__What you will do__
**1)** Copy the passage of the interview with Kelly Quintia from "WE WANT OUR" up to and including "people, wrong everything.".
**2)** Decide whether each statement below agrees with the interview with Kelly Quintia. Answer yes or no for each, and quote the words of the interview that decide it.
(a) Before becoming a therapist, she decided to go to law school.
(b) She describes her default place as despair.
(c) She grew up athletic.

__Text__
-------------------------
How to Build Back Better

Jonah Stanford

WE WANT OUR GURUS TO BE ENLIGHTENED, our trainers to be fit, and our therapists to be conscious. Therapist Kelly Quintia is just that. You walk into her office and, you know that you will receive absolute focus, genuine empathy.

Which makes you feel absurdly safe. She might not cure heart disease, but she makes you feel that you will be OK.

How did you get into the business of therapy?

I decided to go to law school, and it was one of those experiences in life where I knew that I was in the wrong place with the wrong people.

It was visceral. I remember people starting to ask me about test scores and grades and whatnot, and I just felt like it was a bad dream where I was being pulled out and my vision was disappearing. My body is an amazing messaging system, and I just knew in my body this was the wrong place, wrong location, wrong people, wrong everything.

You trust your instincts. Most people don’t always know what they feel.

Since I was a kid, I was deeply attuned to how I affected other people, how other people affected me. As I got older, I had language to build on and a developed sensitivity to others’ energies. I love being in my body, I love being physical. I grew up athletic and very much in my body, so I feel like I got trained to use it as a tool to measure safety and comfort. I love feeling connected to people, and my essence is joy, which doesn’t mean that I don’t encounter despair; it doesn’t mean that I’m not capable of those emotions, but my default place is being in joy.
-------------------------
__Data supplied__
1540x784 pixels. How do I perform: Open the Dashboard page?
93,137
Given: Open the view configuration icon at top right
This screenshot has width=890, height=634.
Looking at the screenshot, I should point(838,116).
-------------------------
__Answers for the tasks__
**1)**
WE WANT OUR GURUS TO BE ENLIGHTENED, our trainers to be fit, and our therapists to be conscious. Therapist Kelly Quintia is just that. You walk into her office and, you know that you will receive absolute focus, genuine empathy.

Which makes you feel absurdly safe. She might not cure heart disease, but she makes you feel that you will be OK.

How did you get into the business of therapy?

I decided to go to law school, and it was one of those experiences in life where I knew that I was in the wrong place with the wrong people.

It was visceral. I remember people starting to ask me about test scores and grades and whatnot, and I just felt like it was a bad dream where I was being pulled out and my vision was disappearing. My body is an amazing messaging system, and I just knew in my body this was the wrong place, wrong location, wrong people, wrong everything.

**2)**
(a) Yes: "I decided to go to law school"
(b) No: "my default place is being in joy"
(c) Yes: "I grew up athletic and very much in my body"